Question

If a drop of liquid breaks into smaller droplets, it results in lowering of temperature of the droplets. Let a drop of radius R, break into N small droplets each of radius r. Estimate the drop in temperature.

Answer 1

When a big drop of radius R, breaks into N droplets each of radius r, the volume remains constant.

∴ Volume of big drop = N × Volume of each small drop

`4/3 πR^3 = N xx 4/3 πR^3`

or `R^3 = Nr^3`

or `N = R^3/r^3`

Now, the change in surface area = `4πR^2 - N4πr^2`

= `4π(R^2 - Nr^2)`

The energy released = T × ΔA

= `S xx 4π(R^2 - Nr^2)`  .....[T = Surface tension]

Due to releasing of this energy. the temperature is lowered.

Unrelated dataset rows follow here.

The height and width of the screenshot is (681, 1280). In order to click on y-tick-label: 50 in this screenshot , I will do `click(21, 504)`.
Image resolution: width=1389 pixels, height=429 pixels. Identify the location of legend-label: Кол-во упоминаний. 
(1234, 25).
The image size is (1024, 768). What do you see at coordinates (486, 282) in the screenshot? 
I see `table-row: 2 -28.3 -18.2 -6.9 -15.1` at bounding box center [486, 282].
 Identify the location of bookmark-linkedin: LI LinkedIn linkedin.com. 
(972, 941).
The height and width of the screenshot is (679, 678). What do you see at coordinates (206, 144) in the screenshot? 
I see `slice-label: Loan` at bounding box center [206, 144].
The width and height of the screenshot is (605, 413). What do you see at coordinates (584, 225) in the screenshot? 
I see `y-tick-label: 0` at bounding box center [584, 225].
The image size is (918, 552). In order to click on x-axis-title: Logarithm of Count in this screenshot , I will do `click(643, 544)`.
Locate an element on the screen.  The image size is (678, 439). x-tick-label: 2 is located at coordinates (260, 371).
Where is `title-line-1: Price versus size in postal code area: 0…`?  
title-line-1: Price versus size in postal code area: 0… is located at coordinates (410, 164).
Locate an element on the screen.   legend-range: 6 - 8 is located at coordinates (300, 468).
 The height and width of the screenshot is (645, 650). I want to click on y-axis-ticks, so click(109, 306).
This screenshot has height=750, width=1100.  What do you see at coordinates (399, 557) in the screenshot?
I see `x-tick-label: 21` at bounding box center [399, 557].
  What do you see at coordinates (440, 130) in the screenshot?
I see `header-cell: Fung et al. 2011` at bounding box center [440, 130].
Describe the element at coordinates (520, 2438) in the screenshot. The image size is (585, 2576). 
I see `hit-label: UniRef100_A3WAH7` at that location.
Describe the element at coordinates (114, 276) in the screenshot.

If ρ is the density and s is the specific heat of liquid and its temperature is lowered by Δθ then the energy released = msΔθ  ......[s = specific heat Δθ = change in temperature]

`T xx 4π(R^2 - Nr^2) = (4/3 xx R^3 xx ρ)sΔθ`  ......`[∴m = vρ = 4/3 πR^3ρ]`

⇒ Δθ = `(T xx 4π(R^2 - Nr^2))/(4/3 πR^3 ρ xx s)`

= `(3T)/(ρs) [R^2/R^3 - (Nr^2)/R^3]`

= `(3T)/(ρs) [1/R - ((R^3-r^3) xx r^2)/R^3]`

= `(3T)/(ρs) [1/R - 1/r]`